The lepers are cleansed. One of the biggest challenges of leprosy in the ancient world was the isolation it imposed upon people. In today’s world, too. True enough, we are unlikely to encounter people suffering from leprosy in our daily lives in northern Ohio. But do we encounter others who have become invisible to us? Have we excluded others in some ways? Of whom we are fearful? And do our resistance and fears in turn isolate us? How might we begin to understand others as people cleansed by God’s love? How might we look for Jesus among the ill and the infirm?

Jesus says that the deaf hear. Hmm, what have we missed lately? When have we failed to listen? Then holidays are prime time for what we might call “failure to hear.” We all have expectations for how events should unfold, expectations that sometimes render us completely deaf to new circumstances and new needs. And even in the most ordinary of times and situations, study after study tells us that listening is a skill we fail to practice. Let’s be honest: How many times are we “listening” – by which we mean waiting for a chance to jump in to tell our own story or to voice our own opinion? What if we decided that learning to listen well might be one of the best ways by which we could show the presence of Christ to others?

The dead are raised, proclaims Jesus. Now, that’s a tough one. In literal terms, who does Jesus raise during his human walk among us? A very few people. But perhaps we need to look at the phrase more expansively. What in us has been deadened, flattened? Where have we become incapable of response, of love? What in us needs to open up, flower into new creativity, be raised anew? Within ourselves? In our personal relationships and friendships? At work? In church? Where is Jesus working to bring forth new life and inviting us to participate in what he wants to accomplish?

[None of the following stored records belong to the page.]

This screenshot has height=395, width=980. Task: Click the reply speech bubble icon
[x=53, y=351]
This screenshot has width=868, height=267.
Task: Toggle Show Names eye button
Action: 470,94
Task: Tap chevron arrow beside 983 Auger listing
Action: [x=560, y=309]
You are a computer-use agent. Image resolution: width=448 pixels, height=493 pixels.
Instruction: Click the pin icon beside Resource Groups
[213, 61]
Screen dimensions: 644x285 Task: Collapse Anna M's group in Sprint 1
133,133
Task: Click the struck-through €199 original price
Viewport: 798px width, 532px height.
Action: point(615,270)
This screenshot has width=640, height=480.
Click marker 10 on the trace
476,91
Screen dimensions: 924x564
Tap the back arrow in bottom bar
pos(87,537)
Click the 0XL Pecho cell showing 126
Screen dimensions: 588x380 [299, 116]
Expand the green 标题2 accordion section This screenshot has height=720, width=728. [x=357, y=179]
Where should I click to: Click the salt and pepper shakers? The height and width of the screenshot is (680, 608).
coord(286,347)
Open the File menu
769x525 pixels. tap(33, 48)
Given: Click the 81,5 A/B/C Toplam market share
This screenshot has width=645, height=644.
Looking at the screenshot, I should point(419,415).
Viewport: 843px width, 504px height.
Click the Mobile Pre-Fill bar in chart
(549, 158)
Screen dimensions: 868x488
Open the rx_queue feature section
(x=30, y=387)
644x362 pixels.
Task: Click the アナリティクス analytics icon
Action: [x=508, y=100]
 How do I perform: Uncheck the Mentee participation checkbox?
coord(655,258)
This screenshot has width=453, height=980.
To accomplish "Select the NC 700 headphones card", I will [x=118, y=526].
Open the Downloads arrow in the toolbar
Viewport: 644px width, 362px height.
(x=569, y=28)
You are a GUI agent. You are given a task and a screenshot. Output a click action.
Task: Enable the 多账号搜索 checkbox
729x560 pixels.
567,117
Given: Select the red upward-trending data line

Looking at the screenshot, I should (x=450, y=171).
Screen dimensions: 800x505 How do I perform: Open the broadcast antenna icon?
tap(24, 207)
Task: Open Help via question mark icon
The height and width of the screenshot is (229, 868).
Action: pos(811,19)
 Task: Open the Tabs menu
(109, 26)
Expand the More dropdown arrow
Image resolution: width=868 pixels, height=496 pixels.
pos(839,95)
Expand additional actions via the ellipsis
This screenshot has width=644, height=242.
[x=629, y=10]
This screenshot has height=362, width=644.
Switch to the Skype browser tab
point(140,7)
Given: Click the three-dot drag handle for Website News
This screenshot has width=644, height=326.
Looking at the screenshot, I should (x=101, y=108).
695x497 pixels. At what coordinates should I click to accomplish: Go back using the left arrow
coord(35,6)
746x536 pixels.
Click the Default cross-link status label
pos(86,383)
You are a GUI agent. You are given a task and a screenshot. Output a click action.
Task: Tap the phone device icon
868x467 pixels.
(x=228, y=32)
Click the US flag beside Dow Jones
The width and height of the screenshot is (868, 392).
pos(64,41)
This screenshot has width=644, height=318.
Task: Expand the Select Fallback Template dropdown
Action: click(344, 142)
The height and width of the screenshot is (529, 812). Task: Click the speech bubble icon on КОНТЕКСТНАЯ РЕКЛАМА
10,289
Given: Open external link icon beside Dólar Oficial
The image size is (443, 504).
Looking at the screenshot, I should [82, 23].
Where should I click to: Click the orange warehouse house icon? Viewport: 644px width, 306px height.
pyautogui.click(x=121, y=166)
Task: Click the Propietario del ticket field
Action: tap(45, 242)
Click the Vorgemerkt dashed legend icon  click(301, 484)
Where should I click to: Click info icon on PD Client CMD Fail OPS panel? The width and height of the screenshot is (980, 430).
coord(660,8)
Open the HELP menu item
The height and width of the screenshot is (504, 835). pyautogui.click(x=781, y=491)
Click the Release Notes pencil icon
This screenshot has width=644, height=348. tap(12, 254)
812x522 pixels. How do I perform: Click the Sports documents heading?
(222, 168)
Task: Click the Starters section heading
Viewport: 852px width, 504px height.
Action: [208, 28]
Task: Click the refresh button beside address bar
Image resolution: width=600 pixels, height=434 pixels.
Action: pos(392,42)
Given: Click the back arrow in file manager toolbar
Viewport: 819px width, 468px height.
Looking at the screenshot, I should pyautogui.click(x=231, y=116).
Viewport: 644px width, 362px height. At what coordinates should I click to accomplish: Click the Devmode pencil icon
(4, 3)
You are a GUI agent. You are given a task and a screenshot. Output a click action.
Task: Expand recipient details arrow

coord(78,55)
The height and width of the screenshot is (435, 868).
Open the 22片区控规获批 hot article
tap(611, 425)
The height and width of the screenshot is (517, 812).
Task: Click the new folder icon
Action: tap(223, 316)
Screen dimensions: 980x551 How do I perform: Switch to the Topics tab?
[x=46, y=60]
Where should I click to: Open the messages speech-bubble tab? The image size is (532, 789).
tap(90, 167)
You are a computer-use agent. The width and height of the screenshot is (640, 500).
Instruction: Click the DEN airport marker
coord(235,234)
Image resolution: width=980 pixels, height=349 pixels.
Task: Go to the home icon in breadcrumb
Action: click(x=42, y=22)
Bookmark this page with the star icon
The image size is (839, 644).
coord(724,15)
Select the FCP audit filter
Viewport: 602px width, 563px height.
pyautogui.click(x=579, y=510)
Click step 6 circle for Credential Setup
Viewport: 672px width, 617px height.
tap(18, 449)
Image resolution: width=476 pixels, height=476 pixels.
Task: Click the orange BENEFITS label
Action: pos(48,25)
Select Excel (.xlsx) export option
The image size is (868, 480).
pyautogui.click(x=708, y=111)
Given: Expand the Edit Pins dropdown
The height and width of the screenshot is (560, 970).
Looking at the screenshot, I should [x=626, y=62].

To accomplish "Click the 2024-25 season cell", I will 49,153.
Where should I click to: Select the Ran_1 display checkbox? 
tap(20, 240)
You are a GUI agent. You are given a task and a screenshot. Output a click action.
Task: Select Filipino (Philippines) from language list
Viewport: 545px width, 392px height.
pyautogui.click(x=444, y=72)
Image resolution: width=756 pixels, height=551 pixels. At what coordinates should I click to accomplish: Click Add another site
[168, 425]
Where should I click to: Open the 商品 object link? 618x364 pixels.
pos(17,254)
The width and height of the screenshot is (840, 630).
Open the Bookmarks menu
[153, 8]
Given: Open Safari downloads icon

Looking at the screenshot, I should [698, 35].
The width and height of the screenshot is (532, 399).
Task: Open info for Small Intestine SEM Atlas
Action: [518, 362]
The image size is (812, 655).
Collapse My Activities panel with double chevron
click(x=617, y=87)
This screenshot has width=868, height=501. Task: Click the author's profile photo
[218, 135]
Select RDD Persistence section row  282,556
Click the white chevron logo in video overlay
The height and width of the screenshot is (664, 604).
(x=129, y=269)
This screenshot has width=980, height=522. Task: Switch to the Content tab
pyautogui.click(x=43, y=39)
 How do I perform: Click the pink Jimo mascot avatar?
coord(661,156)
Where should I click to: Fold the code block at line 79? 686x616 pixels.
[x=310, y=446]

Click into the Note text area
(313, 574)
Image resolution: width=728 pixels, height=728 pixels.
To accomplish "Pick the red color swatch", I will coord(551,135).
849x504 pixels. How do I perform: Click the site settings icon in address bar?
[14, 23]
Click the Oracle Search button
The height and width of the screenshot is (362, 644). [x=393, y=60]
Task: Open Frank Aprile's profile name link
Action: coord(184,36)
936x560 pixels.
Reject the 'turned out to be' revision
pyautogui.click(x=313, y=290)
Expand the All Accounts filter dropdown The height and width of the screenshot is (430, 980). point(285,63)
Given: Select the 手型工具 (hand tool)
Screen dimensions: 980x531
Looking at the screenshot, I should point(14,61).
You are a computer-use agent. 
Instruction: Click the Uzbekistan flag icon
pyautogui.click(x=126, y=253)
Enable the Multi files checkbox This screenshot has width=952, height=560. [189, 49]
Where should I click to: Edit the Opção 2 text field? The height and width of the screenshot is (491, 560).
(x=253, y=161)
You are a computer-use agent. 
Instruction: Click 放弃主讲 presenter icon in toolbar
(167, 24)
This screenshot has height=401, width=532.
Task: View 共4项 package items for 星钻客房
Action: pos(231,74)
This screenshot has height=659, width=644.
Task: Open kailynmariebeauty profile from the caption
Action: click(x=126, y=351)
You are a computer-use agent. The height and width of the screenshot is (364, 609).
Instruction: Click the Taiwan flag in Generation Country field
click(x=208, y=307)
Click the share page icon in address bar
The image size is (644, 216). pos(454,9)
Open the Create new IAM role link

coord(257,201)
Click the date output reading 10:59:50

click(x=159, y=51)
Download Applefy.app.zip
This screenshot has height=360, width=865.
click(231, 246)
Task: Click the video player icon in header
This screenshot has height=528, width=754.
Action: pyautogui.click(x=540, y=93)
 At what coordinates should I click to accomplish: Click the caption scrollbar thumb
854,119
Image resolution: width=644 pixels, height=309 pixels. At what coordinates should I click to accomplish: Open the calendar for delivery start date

The poor have good news brought to them. Are we among the poor? You’ve got this turned around you may be saying to me by now. We are Christ’s church. We need to bring good news to the poor, in the form of both warm blankets for these bitter nights and the warm message of salvation. All true. But let’s humble ourselves a little bit and think: where are we impoverished? Where are we limited? Where is good news being brought to us in ways that will enrich us – not in terms of material wealth, but in ways that will enable us better to show Christ’s love to a broken world?

Old Testament scholar Walter Brueggemann tells us that our God is not a God of scarcity, but a God of abundance. Abundance! Walter Brueggemann tells us that because it’s true, because it’s reflected in these very words of Jesus. Whether as individuals or as a church, we are not called to be fearful or unwilling. We are not called to be people of limitation, impoverished by past disappointments, hesitantly creeping along well known paths.

We are called to be people of vision. We are called to walk forward in confidence. We are called to break down the walls of resistance that isolate us from one another. We are called to hear something new. We are called to new ideas, new approaches, new hope, new life. We are called to the riches of the Kingdom of God.